Zamzami was a contributor to Islam Online, where he occasionally issued fatwas and answered questions about jurisprudence. In addition, Zamzami issued approximately 2,000 fatwas during his career; despite only issuing four or five about sexual topics, Zamzami has been faced with a lot of criticism. His latest include the fatwa dubbed "necrophilia fatwa" which edict gives a man the right to engage in sexual intercourse with his wife up to six hours after her death; despite recognizing that such an action is despicable in mainstream society, Zamzami persisted in backing his original fatwa, claiming marriage does not end in death. The necrophilia fatwa went viral after Al Arabiyah published an article alleging that Egypt was about to adopt a law in its favor, a measure that proved to be a hoax propagated further by western media. In addition, a new fatwa allowing women to masturbate using sex toys, carrots, pestles, bottles, and other phallic-looking objects warranted the wrath of the Moroccan and international Muslim community against Zamzami.
Zamzami also previously published a fatwa allowing Muslim women to drink alcohol during their pregnancy if it is part of their cravings.

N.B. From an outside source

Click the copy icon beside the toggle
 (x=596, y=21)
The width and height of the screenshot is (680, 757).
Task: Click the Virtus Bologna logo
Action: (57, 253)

Other controversial fatwas he issued include the possibility for people to take medicine without breaking their fast during Ramadan as long as they do not drink water. This fatwa made Zamzami unpopular among other religious figures who questioned his integrity as a scholar. In addition, Zamzami also announced that it is against the religion to take to the streets after the King delivers a speech; this fatwa made the population, as well as the media question his intentions.